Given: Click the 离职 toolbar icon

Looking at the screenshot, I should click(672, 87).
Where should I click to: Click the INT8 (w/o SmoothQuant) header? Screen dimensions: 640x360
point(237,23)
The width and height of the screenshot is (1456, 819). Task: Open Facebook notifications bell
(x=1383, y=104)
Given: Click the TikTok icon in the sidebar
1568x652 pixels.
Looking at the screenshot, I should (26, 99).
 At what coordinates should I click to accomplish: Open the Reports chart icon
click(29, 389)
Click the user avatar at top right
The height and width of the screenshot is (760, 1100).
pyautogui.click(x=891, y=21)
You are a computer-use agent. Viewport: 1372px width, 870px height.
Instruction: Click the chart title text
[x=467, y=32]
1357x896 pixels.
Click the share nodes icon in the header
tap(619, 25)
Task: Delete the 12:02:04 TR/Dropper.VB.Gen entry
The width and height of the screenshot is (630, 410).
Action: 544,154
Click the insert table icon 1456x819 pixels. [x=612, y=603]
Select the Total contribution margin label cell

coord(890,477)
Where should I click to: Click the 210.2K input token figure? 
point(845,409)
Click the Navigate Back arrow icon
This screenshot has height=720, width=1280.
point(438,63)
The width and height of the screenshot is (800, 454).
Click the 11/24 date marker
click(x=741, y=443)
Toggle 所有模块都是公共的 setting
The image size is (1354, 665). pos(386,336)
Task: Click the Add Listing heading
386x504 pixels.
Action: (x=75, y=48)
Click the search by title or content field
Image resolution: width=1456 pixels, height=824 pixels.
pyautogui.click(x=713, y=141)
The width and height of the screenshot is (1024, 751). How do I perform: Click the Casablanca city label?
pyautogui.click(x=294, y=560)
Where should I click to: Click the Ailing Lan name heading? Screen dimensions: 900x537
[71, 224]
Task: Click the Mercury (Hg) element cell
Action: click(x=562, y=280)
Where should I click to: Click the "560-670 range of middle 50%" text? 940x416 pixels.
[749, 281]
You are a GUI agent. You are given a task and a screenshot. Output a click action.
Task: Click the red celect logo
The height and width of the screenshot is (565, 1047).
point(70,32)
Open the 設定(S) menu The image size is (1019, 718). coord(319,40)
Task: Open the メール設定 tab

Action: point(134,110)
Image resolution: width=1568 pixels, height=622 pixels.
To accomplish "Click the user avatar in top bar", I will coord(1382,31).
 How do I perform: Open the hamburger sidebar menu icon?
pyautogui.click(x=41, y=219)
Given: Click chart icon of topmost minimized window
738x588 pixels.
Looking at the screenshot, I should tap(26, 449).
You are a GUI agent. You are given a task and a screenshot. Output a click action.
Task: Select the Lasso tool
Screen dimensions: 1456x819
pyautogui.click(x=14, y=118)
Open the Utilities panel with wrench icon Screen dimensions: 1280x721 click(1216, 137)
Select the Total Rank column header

-=-=-=-=-

Problem statement
Render the stretch from the line containing "The width and height of the screenshot is (1456, 819)." through the line containing "Looking at the screenshot, I should (26, 99)." as a JSON list of strings, one per line with blank lines omitted. Include both end lines.

Correct answer
[
  "The width and height of the screenshot is (1456, 819). Task: Open Facebook notifications bell",
  "(x=1383, y=104)",
  "Given: Click the TikTok icon in the sidebar",
  "1568x652 pixels.",
  "Looking at the screenshot, I should (26, 99)."
]